Penetrating Limbokeratoplasty for Gelatinous Corneal Dystrophy

Abstract

Gelatinous corneal dystrophy is a very rare disease in Europe and North America. Patients suffer from pain, photophobia and loss of vision, usually before the age of 20. Transplantation of limbal stem cells was proposed due to the high rate of recurrence after conventional penetrating keratoplasty. We present the results of penetrating limbokeratoplasty, a combined transplantation of cornea and limbal stem cells, in patients with gelatinous corneal dystrophy. We present a series of 7 consecutive eyes with gelatinous corneal dystrophy, which were treated with penetrating limbokeratoplasty-4 eyes of 3 patients had already undergone multiple conventional corneal transplantations.

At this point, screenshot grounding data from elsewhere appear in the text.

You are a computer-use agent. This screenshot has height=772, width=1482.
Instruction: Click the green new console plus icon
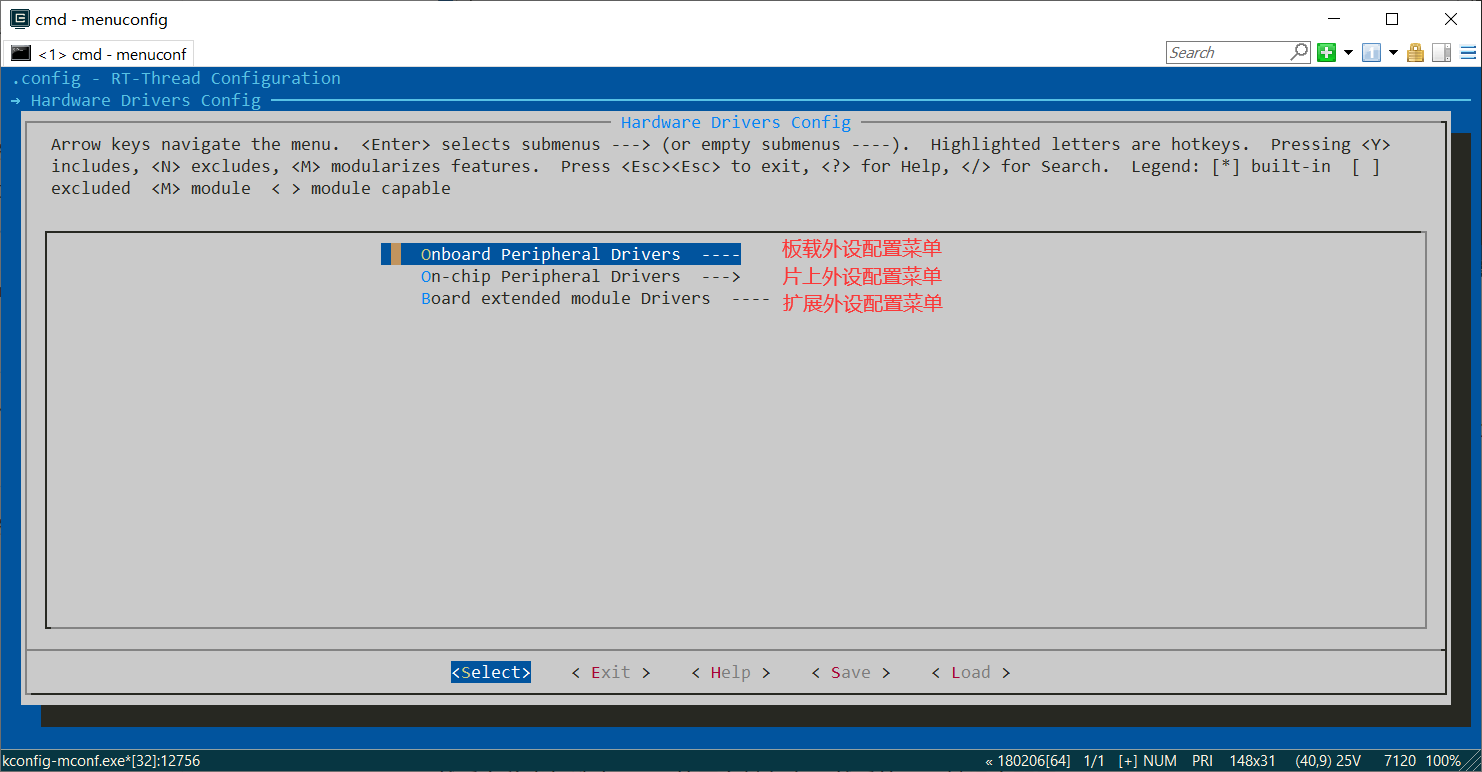click(x=1326, y=53)
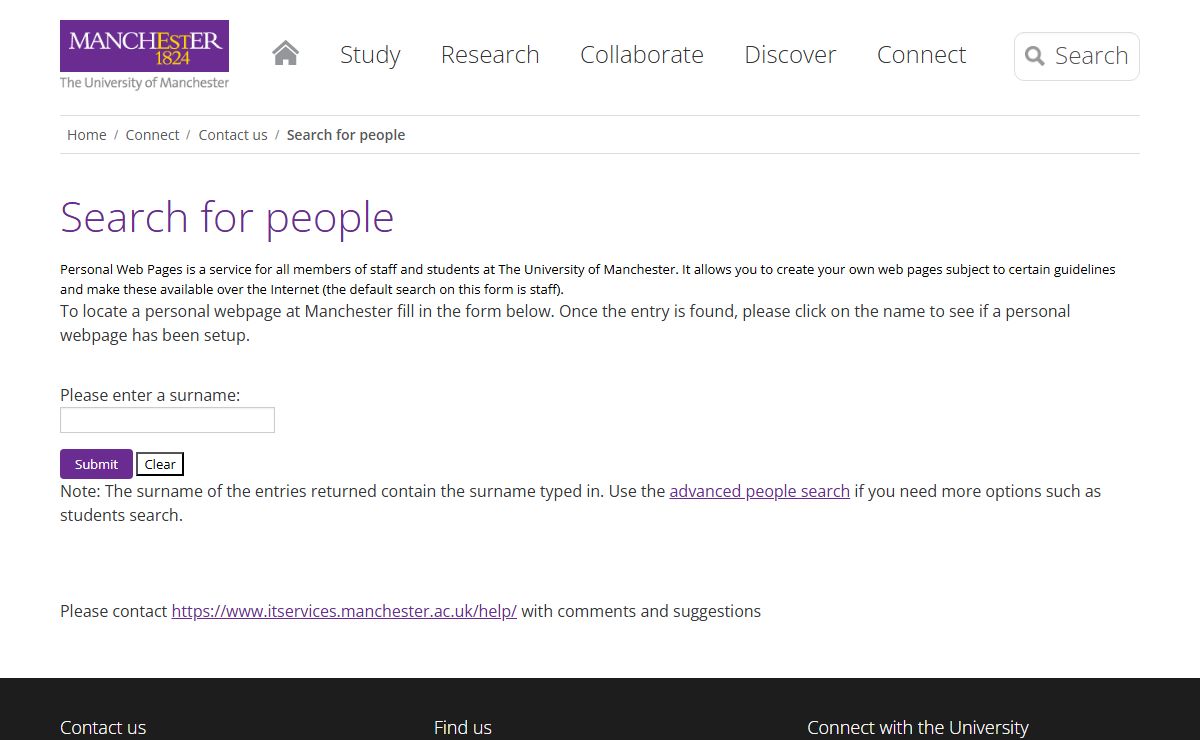This screenshot has width=1200, height=740.
Task: Focus the site Search box
Action: point(1091,56)
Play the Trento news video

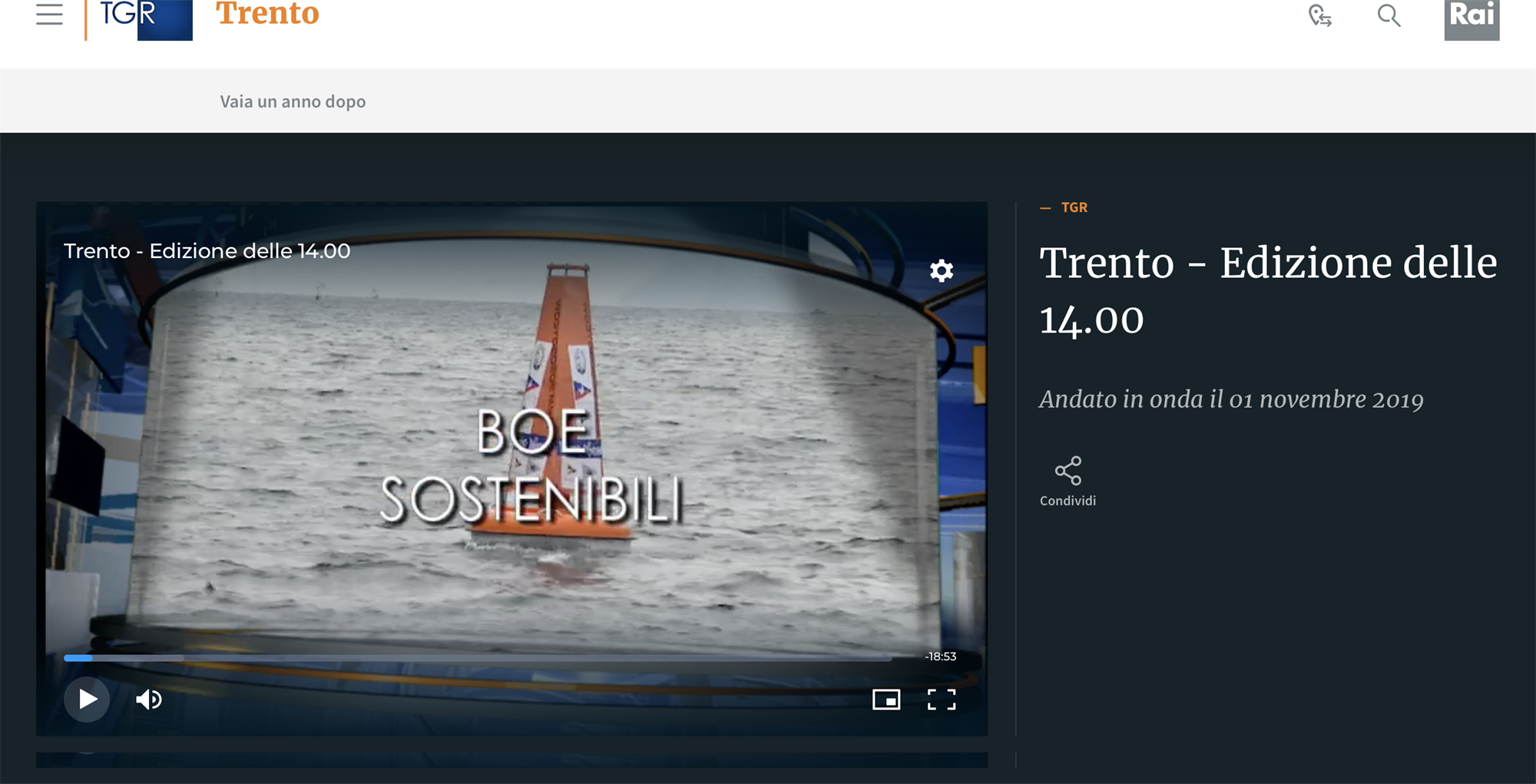[87, 700]
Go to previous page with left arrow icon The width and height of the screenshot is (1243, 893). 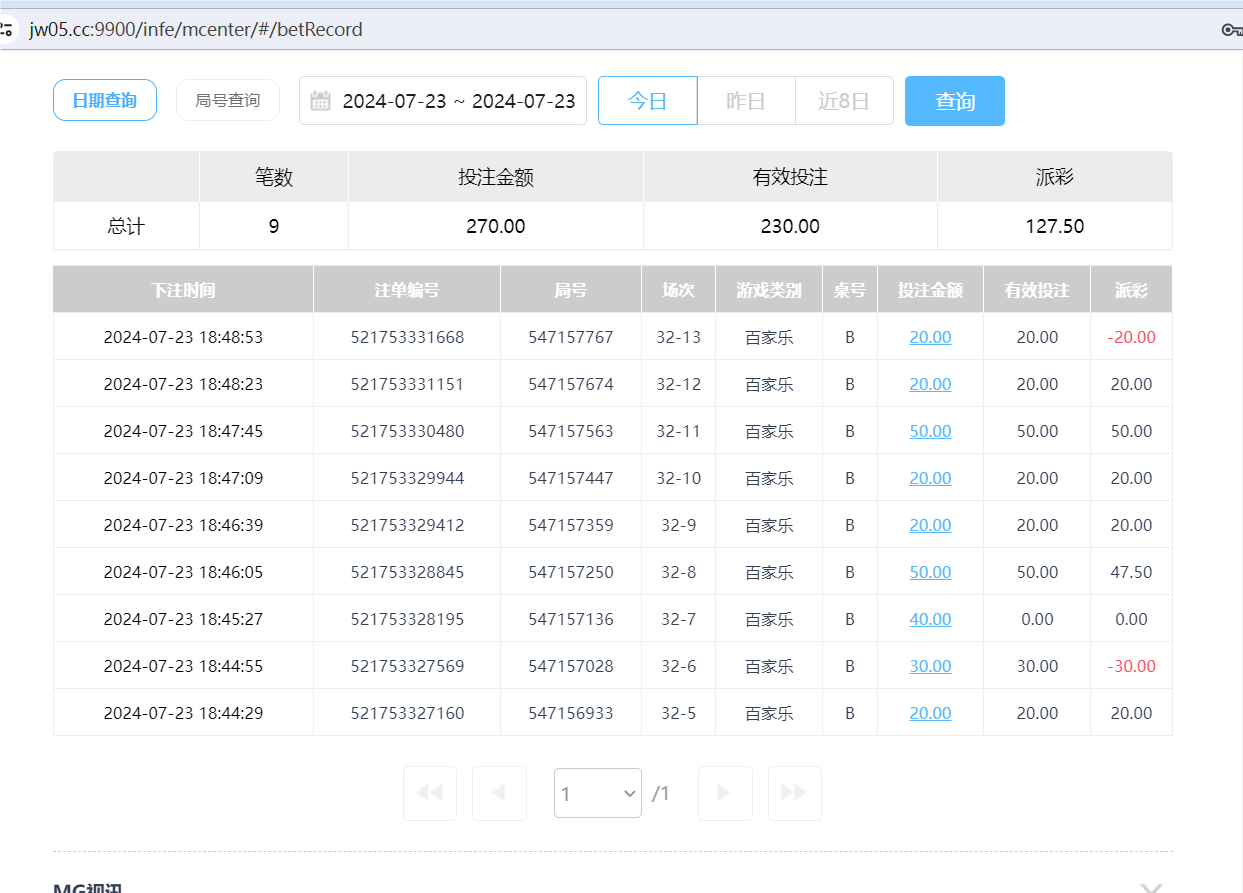[499, 792]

We evaluated the follow-up regarding recurrences of the disease, graft rejections, clear graft survival and incidence of secondary glaucoma with the Kaplan-Meier method. Median age at surgery was 35 years. Postoperative treatment included topical steroids and systemic mycophenolate mofetil in all patients. Median graft survival was 6 years. Median time to a recurrence was 3 years. Median time to the first endothelial graft rejection was 2.5 years. Penetrating limbokeratoplasty offers a possibility to restore visual acuity over a long period of time. However, gelatinous corneal dystrophy remains a therapeutic challenge. Even with simultaneous transplantation of cornea and limbal stem cells, recurrences of the disease cannot be prevented permanently. This is also connected with discontinuing a sufficient local and systemic immunosuppression.